Let’s look at this another way. What does North Korea get out of this?

* Money
* Aid
* Nuclear fuel
* Recognition
* U.S. and its allies have to move first
* North Korea keeps all of the plutonium and nuclear bombs they’ve developed over the last five years

What does the United States get?

* Inspectors
* A North Korean nuclear program that isn’t going to get worse in the short term

I’m not necessarily saying this is awful deal, but I am saying this is a deal Bush could have had five years ago. This has been on the table all along, but the president didn’t want to “negotiate with evil.”

In the end, Bush’s negotiations led us right back to where we were before, except now North Korea has a nuclear arsenal. Bush’s strategy hasn’t improved our position at all; it’s only made the world more dangerous by allowing North Korea to become a nuclear state while finally accepting a five-year-old deal.

Remember, Bush believes foreign policy is his strength as a president.

5 years and at least 13 of 14 nukes ago.

  • now if the fool would only decide it might be smart to start talking to iran. oh yeah, like that will ever happen.

  • What the United States gets is the shaft.
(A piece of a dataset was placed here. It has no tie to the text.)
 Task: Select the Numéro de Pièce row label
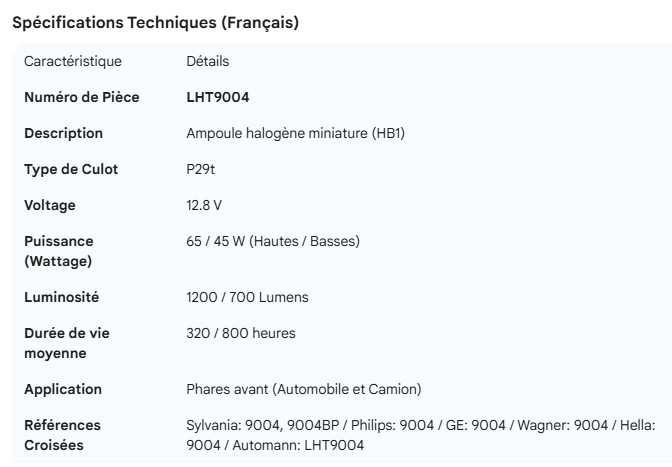pyautogui.click(x=82, y=97)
What we get is a situation in which the dope in the Oval Office hands over to the next President a diplomatic nightmare involving North Korea that was worse than the one handed to him by the Clinton administration. North Korea today is further from (our) ideal of defeating Communism, further from the prospect of reunification with South Korea, and more of a threat to its neighbors in the region than it was when Clinton was in office.

    Far from being a strength, foreign policy is a complete mystery to assholes like Bush, Cheney, Rice, and all the assorted dopes and feebs in this surreal mess of an administration.
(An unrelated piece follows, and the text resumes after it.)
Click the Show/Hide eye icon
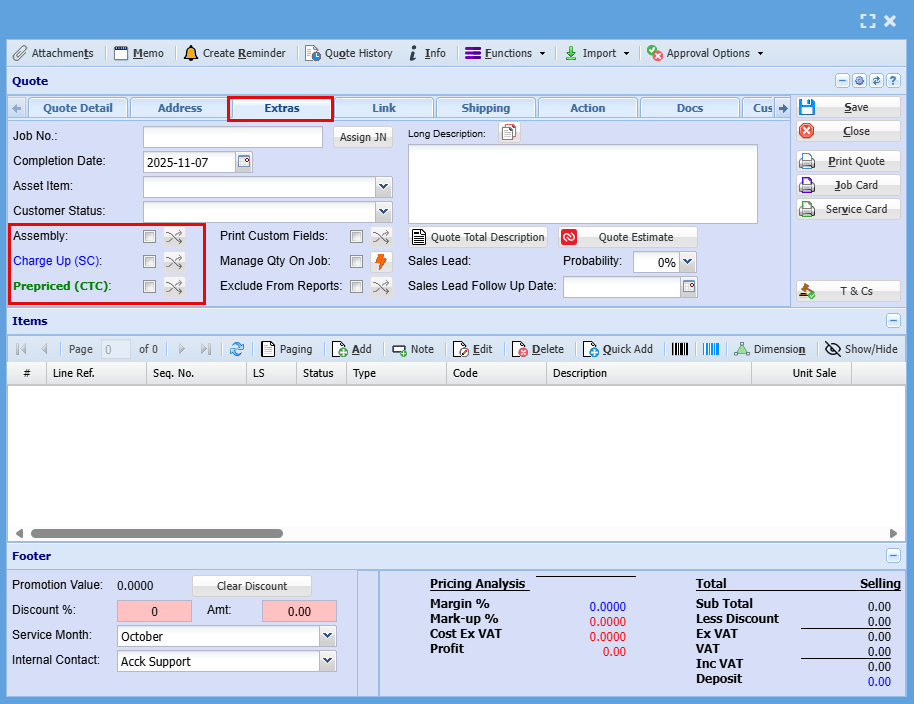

  • So Bush is backing down from his famous “Isolation through arrogance, weakness through isolation” foreign policy. If there was anyone that could turn Kim Jong Il’s notable intransigence into a reasonable position, it would be Bush and his hubris. And I especially like Cheney’s Kruschev-like quote, “We don’t negotiate with evil — we defeat it.” Did he take off his shoe and bang it on the table when he said it?

    This administration will go down in history of taking this nation down the most expensive road, in terms of lives, blood, money, prestige and influence to reach any agreement due to their lack of skill in negotiation and locker room mentality about what strengthh is.
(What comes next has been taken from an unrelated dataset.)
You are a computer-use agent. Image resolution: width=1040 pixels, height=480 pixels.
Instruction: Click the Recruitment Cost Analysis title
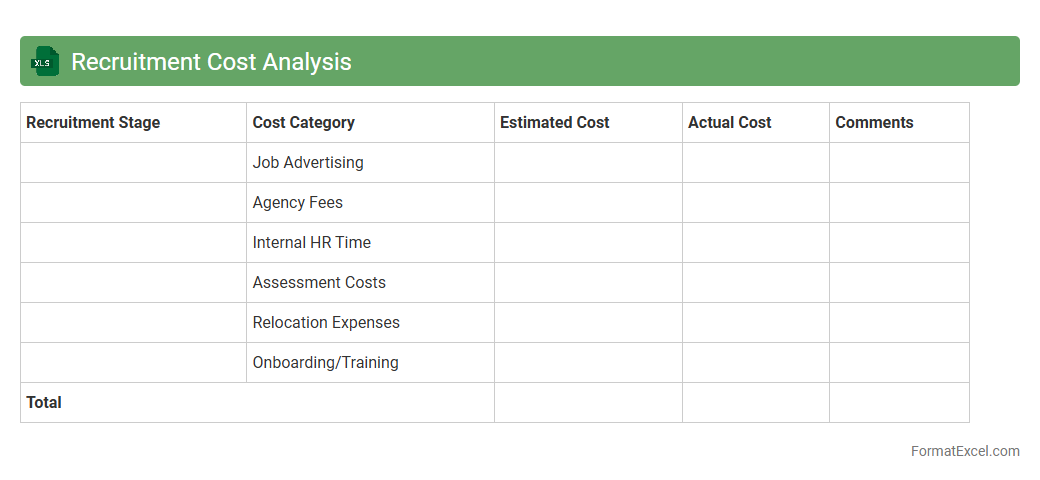coord(211,61)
  • Would it be too much to have a reporter ask Snowblind how this deal is an improvement over the 1994 Agreed Framework?

  • sknm-

    Bolton is a total tool. I like this quote from your linked article-

    “This is a very bad deal,” former U.N. ambassador John R. Bolton told CNN. “It contradicts fundamental premises of the president’s policy he’s been following for the past six years. And second, it makes the administration look very weak at a time in Iraq . . . when it needs to look strong.”

    Boy, I wonder why this guy is not the UN Ambassador anymore. By definition diplomats do not take positions like this. I wonder what kind of message it sends to our 40,000 troops stationed in Korea to hear the former UN ambassador state that the new US position is a bad deal. Why do Bush and Rice hate America? Why do they embolden evil while demoralizing our brave American soldiers?

  • I guess Bolton thinks we should just threaten them some more. THAT really worked.

    Or maybe we should nuke them and let the whole region go up in smoke?

    Gotta wonder if they aren’t deliberately trying to end the world so Jezus can come back.

  • I take Bolton’s strong opposition to the deal as a sign that it (the deal) might be the right thing to do.

    The idea of the Bush admin doing something reasonable in foreign policy, albeit it constrained by six years of mistakes, is hard to get used to.

    Message to next administration: Your foreign policy needs to be more nuanced than being simply arrogance and poor world citizenship.